Zu guter Letzt soll der Tagesplan nicht nur aus Arbeit bestehen. Selbst wenn Produktivität Spass macht, darf man auch ein paar unterhaltsame Dinge einplanen, auf die man sich freuen kann. Das motiviert und reduziert den Frusteffekt beim Blick auf den eigenen Tagesplan. Hier lautet meine Faustregel, mindestens ein Vorhaben für Freizeit oder Vergnügen einzuplanen. Zum Beispiel eine Stunde zum Lesen und Musikhören, eine abendliche Fahrradtour oder ein geselliges Beisammensein mit Freunden.
Fazit
Unabhängig davon, wie regelmäßig und genau man plant, muss einem bewusst sein, dass selbst der beste Plan hier und da eine Kurskorrektur benötigt. Das ist nicht unbedingt etwas Negatives. Vereinzelte kleinere Ablenkungen können durchaus positiv und erfreulich sein, wenn man sie zulassen kann. Daher geht es bei der Tagesplanung nicht darum, die zur Verfügung stehende Zeit vollständig zu verplanen und einzuteilen, sondern ausreichend Zeit für die wesentlichen Dinge zu schaffen.

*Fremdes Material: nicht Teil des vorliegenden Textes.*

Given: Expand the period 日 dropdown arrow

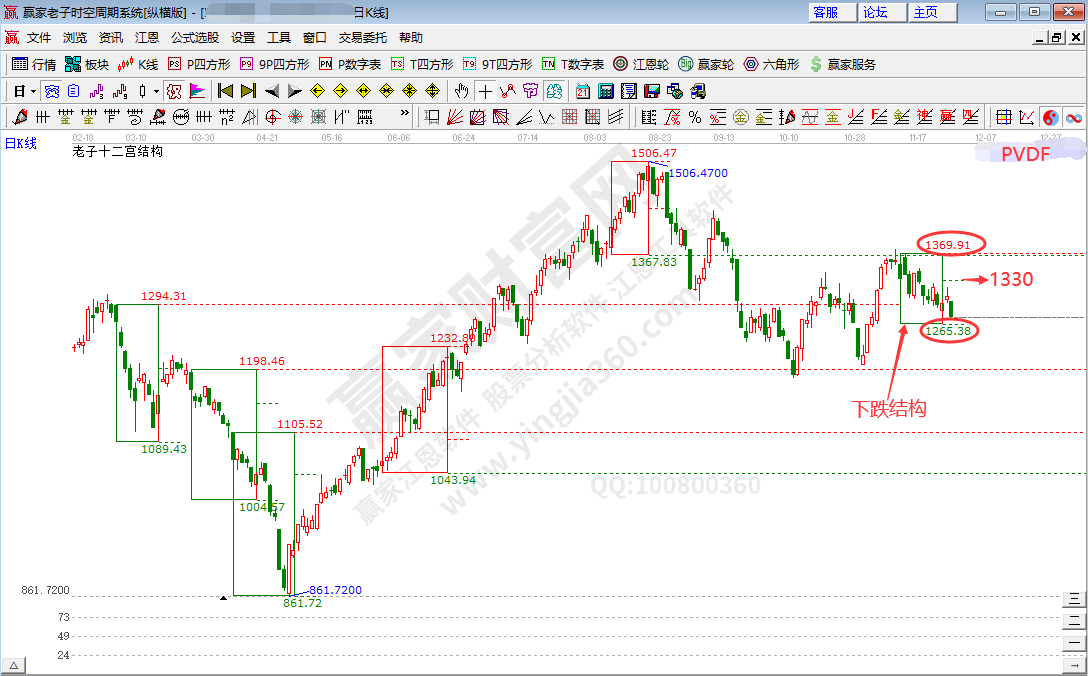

Der Tagesplan soll eine Art Kompass sein, mit dem man besser durch den Tag navigieren kann. Dabei ist der Akt der Planerstellung wichtiger als der Plan selbst. Indem man den Plan überhaupt erst erstellt, entscheidet man sich, worauf man die Aufmerksamkeit richten will, und ist dadurch besser gerüstet, wenn Ablenkungen Kurskorrekturen erforderlich machen. Daher ist der Tagesplan nicht nur ein Überblick über den zeitlichen Tagesablauf, sondern hilft als strukturgebendes Gerüst auch dabei, plötzliche Aufgaben und Ablenkungen auf Übereinstimmung mit dem Zeitplan zu bewerten, um dennoch auf Kurs zu bleiben.